The Fight Begins Tomorrow // My Cancer Journey

About 5 weeks ago my mom called me to tell me the devastating news that my Aunt was diagnosed with breast cancer. My heart sank hearing the words, a pit in my stomach formed. No one ever wants to receive this news. I was heartbroken for her. Directly after that phone call I hopped in the shower and something compelled me to do a self breast exam. Can’t say I do them often, it had been months. I’ve had ultrasounds in the past finding dense tissue and benign cysts… I feel like I’ve always been told “you’re just going to freak yourself out, 90% of the time its nothing, stop stressing.” So I had kind of given up on the whole self breast exam thing… But this day, something just told me to do it. Immediately, I felt the lump. It was quite large, was not round like a cyst, and I had this overwhelming feeling of, I just knew. I got out of the shower and yelled to Nick. I told him my fears and that I needed to get in right away. It took a week to get into my OB. That entire week I swear I touched, massaged, and obsessed over that lump multiple times a day. My OB agreed, we needed a closer look. The mammogram tech was silent, and escorted me out to the waiting room for an ultrasound. The ultrasound tech was straight forward, she assumed it would need biopsied. I started crying immediately. I was alone, I didn’t bring Nick because hey 90% of these things are benign, how would I be the one that gets a breast cancer diagnosis in her 30’s. It seemed impossible. When she ran the ultrasound wand over my armpit to find enlarged lymph nodes, that’s the moment I broke down. I called Nick, so much anxiety it was hard to get the words out. “It’s not good, they want a biopsy, my lymph nodes are enlarged too.”

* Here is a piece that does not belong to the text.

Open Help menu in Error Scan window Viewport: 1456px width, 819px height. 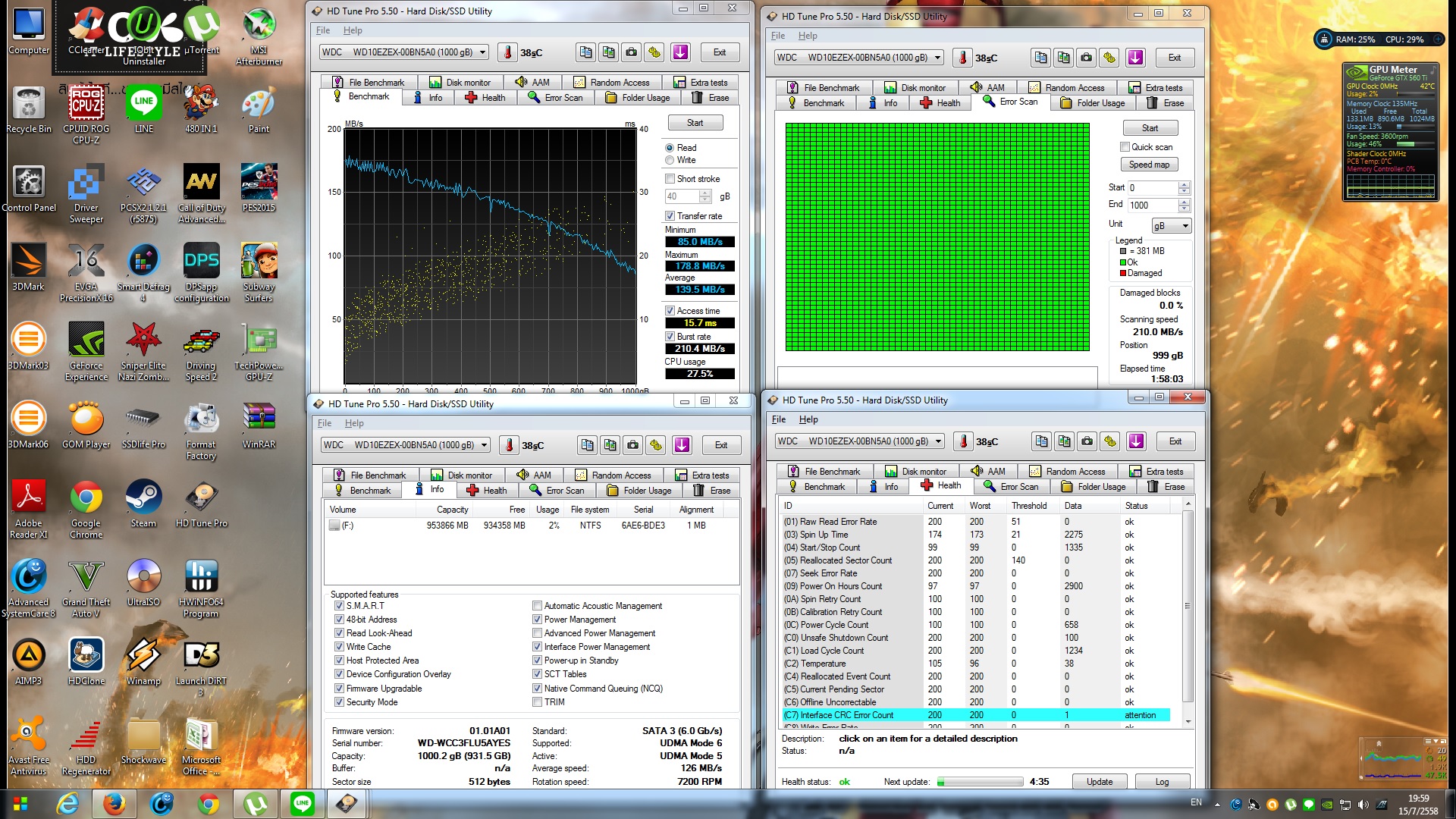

Fast forward to an appointment with a breast surgeon, and then a biopsy on July 27th (the day before my 34th birthday), and then getting the call on July 29th. I had just sat down in my room to start some work and the phone rang. This was only 3 weeks ago, I’ve replayed it in my head a thousand times, and it takes the air from my lungs each time. “It is cancer Ashley, yes it’s invasive, you will need chemo.” I had already yelled down to Nick, we both stood there in our bedroom frozen in shock. Invasive Ductal Carcinoma, Stage 2, Grade 3, Her2+. Since that day I have been riding the most intense roller coaster of emotions. Sometimes the fear and grief completely take me under. A lot of days feel like a tsunami just crashed into our life. If I’m completely honest, my moments of strength are few and far between right now. Mentally, this is weighing heavy on me. How this will affect my family and friends, my husband, my parents, my babies… It all feels like too much.

I’ve had a rough weekend. On Thursday I was given a zoladex injection to shut down my ovaries. This will be part of my long term treatment plan to suppress estrogen in my body. (The cancer is Estrogen driven, less estrogen = less cancer). Well, I’ve suffered from hormonal migraines since I was 12, and this abrupt hormonal change in my body threw me into the worst migraine I have ever had. I can confidently say in 22+ years I have never had nausea and head pain quite that bad. And of course this hit on the day they lined up all of my ‘pre chemo tests.’ The hospital was able to push my first appointment back, and somehow I dragged myself there for an EKG + CT scans all while wearing an eye mask and being mostly mentally and physically checked out. But, I did it.

My oncologist suggested that I get another covid booster before treatment so I scheduled that for Saturday morning. Let’s just say my body was fighting that vaccine HARD. I had a 101-102 fever and chilled in my bed from 7pm all through the night until the next day at 2pm when it finally lifted. The body aches were awful, I genuinely felt so bad. From 6am Friday to 2pm Sunday I pretty much didn’t leave my bed. In a way, I think this weekend somehow prepared me for tomorrow…. my first chemo. I felt truly awful for 3 days straight, and now I am out of it. That was hard, but I did it, I can do this.

I heard something recently that really resonated with me… “Being brave doesn’t mean you aren’t scared. Being brave means you are scared and you do it anyways.” This is me. I’m scared, I’m worried, but I am going to do what I need to do.

Tomorrow is the big day. It’s the day when we start the fight. It’s going to be a fight. I know it’s going to hurt physically, emotionally, mentally. I am going to have to dig so deep to get through this time. My big hope right now is that after my first couple treatments I realize I can in fact do it, and the anxiety starts to subside and I can focus on managing side effects and healing (not doing all of those things + worrying about doing them 100% of the time). This is week one of 12 before I can be done with chemo and head to surgery and being cancer free. We have to start so we can finish, and when you put it like that, I’m ready.

Love you all so much. Thank you for the constant support. I hope we can update everyone this week on how it all went.